Martin Lenz ist seit 2009 Sozialbürgermeister der Stadt Karlsruhe (308.000 Einwohner). Davor hat er das Sozialamt geleitet. Der SPD-Politiker kennt das System der Frühen Hilfen von Beginn an: Im Jahr 2007 hat das damalige Bundesministerium für Familie, Senioren, Frauen und Jugend das Aktionsprogramm „Frühe Hilfen und soziale Frühwarnsysteme“ auf den Weg gebracht. Hintergrund war, so erinnert sich Lenz, eine auffällige Häufung gravierender Fälle von Gewalt an Säuglingen und Kleinkindern, begangen von den eigenen Eltern.
Seit 2000 haben Kinder ein Recht auf gewaltfreie Erziehung. Körperliche Bestrafungen, seelische Verletzungen und andere Entwürdigungen gefährden das Kindeswohl. Sie verstoßen gegen die UN-Kinderrechtskonvention und sind verboten. So viel zur Theorie. Tatsächlich listet die Statistik damals bis zu 35 tote Säuglinge und Kleinkinder im Jahr auf. „Wir haben uns damals gefragt, ob der Staat dafür nicht ein stückweit die Verantwortung trägt“, so der Sozialbürgermeister. Er spricht von „düsteren Zeiten“. Für die medizinische Versorgung von Schwangeren, Säuglingen und Kleinkindern sind die Krankenkassen zuständig. Wer aber sorgt sich um die meistens jungen Menschen, die mit der Vorstellung, Eltern zu sein, psychisch nicht klarkommen?
Probleme früh erkennen und individuelle Hilfe bieten
Oftmals werden solchen Eltern erst auffällig, wenn es zu spät ist, wenn sie wegen Misshandlung ihres Kindes vor Gericht landen. Regelmäßig berichten Medien, dass Mütter oder Väter aus Überforderung ein Schreikind zu Tode schütteln. Drei Jahre Haft lautet in der Regel das Urteil. Hier frühzeitig einzugreifen, bevor es zu einer Gefährdung des Kindeswohls und zu einer Straftat kommt, ist die Idee der Frühen Hilfen für Eltern mit Kindern zwischen null und drei Jahren. Weil die Angebote außerhalb des strafbaren Bereichs liegen, müssen sie so gestaltet sein, dass die Betroffenen sie freiwillig in Anspruch nehmen.

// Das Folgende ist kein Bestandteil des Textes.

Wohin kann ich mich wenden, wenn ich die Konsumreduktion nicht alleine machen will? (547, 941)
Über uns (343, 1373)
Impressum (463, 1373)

Wie für die Jugendämter sind die Stadt- und Landkreise für die Organisation der Angebote zuständig. Zur Koordination und zum Austausch hat die Regierung 2007 das „Nationale Zentrum Frühe Hilfen“ (NZFH) eingerichtet. 2012 wurden die Frühen Hilfen im Bundeskinderschutz-Gesetz verankert (Paragraf 1 „Kinderschutz und staatliche Mitverantwortung“). Das Gesetz macht keine konkreten Vorgaben, wie die Frühen Hilfen in der Praxis auszusehen haben und welches Fachpersonal dahinterstehen muss. Am Ende kommt es darauf an, was die Kommune aus dem gesetzlichen Auftrag macht.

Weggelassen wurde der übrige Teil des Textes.